According to Winter, "His writings reveal a mind that had the privilege of brooding over its conceptions till it found the best means of expressing them" (146-147). "The place of Aldrich in American Literature will be determined by posterity. There can be no doubt that his works will live. The poems that he wrote when under the influence of Tennyson are echoes of the style of that great poet, --the master as well of blank verse as of the lyric form, --and, probably, they will be remembered and esteemed as chiefly echoes. The poems, meantime, that bear the authentic signet of his mind are original, individual, characteristic, and of permanent value. The attributes of them are lovliness of sentiment, tenderness of feeling, a fine, rippling play of subtle suggestion, a dream-like atmosphere, pensive sweetness, and delicious sponteneity of verbal grace" (150-151). "At no time did he become didactic. His poetic sense, in that respect, was unerring. He knew that poetry should not aim to teach, but should glide through the mind as sunbeams glide through the air" (151).

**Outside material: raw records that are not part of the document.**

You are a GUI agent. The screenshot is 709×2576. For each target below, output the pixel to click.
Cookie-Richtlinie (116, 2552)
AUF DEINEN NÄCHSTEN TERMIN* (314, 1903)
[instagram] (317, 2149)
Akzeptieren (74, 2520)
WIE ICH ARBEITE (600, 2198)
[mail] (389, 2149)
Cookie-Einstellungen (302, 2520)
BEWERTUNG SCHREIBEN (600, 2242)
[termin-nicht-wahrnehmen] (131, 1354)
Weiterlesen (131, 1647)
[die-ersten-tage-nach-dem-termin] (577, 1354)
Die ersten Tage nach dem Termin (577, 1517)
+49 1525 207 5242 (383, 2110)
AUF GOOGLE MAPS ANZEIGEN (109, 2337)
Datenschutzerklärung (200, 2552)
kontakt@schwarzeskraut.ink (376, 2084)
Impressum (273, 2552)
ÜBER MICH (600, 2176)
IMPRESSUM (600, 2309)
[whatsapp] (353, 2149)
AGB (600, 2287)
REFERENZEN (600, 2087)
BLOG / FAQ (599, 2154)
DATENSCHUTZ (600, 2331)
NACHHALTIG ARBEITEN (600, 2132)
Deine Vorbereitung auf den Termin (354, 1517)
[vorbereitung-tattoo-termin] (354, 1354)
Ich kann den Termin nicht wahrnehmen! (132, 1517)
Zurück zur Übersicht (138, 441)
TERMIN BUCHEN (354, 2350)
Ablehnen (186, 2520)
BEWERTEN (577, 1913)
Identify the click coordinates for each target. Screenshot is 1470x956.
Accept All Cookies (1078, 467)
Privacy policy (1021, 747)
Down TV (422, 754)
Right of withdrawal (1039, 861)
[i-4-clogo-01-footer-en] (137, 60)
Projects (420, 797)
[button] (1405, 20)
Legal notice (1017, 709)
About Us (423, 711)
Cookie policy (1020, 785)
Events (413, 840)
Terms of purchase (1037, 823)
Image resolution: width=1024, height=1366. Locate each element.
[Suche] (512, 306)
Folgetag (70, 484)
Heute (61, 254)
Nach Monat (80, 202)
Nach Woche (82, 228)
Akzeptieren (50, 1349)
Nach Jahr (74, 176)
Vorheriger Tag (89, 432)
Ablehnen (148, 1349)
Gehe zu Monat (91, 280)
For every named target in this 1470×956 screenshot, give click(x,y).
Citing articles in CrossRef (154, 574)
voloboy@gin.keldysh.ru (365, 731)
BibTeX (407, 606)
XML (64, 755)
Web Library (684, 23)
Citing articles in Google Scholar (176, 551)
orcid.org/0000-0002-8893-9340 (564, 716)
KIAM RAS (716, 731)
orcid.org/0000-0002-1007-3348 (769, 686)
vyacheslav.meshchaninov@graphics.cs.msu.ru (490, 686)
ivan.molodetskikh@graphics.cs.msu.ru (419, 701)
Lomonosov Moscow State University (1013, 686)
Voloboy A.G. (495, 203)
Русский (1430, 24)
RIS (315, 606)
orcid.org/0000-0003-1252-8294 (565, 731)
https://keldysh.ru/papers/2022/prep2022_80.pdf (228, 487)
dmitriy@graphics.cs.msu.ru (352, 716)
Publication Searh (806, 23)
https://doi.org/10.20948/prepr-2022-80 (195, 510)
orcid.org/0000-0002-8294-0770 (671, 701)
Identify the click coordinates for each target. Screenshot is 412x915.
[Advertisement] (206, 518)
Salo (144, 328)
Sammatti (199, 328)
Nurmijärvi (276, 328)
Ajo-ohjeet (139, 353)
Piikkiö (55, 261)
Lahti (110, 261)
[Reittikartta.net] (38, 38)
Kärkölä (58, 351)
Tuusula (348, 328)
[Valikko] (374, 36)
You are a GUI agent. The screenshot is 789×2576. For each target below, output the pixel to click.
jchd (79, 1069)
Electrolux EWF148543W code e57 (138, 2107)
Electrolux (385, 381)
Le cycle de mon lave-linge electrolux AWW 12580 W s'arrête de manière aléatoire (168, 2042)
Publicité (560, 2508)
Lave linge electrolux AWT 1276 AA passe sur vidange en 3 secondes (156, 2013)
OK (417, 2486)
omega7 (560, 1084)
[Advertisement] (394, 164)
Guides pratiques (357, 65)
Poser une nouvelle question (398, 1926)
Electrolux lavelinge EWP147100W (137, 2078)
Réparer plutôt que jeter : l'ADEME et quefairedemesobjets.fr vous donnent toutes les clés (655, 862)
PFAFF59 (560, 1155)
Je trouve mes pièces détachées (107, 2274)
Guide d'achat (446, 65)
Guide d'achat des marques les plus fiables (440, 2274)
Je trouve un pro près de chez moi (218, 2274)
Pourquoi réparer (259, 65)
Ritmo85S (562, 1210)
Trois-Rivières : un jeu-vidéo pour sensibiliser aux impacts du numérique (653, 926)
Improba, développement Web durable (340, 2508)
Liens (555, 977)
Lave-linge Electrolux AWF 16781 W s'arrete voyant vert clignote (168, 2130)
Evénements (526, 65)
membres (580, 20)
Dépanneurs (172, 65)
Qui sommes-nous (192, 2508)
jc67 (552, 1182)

Winter closes, "The writer who can cheer the time in which he lives, who can help the men and women of his generation to bear their burdens patiently and do their duty without wish or expectation of reward, has fulfilled his mission. Such a writer was Thomas Bailey Aldrich. As I think of him I am encouraged to believe, more devoutly than ever, that the ministry of beauty is the most important influence operant upon society, and that it never can fail" (152).
Winter notes that when Curtis was unable to write from the "Easy Chair" for "Harper's" in October 1873, Aldrich filled in for him (254).
Of the poets associated with the Bohemian period, Winter states that Aldrich's name is one among a list of "names that shine, with more or less lustre, in the scroll of American poets, and recurrence to their period affords opportunity for correction of errors concerning it, which have been conspicuously made" (292).
Aldrich is one of the few members of the Bohemian group that Stedman is known to have been acquainted with (293).
Winter reiterates in a later discussion of the failure of "The Saturday Press" that Aldrich was only associated with the paper during its first three months and finds Aldrich's biographer's claim that he "took the failure with a light heart" as "comic," as Aldrich did not, and never had, "any pecuniary investment in it" (295).
Winter presents a selection of Aldrich's selected letters on p. 351-376.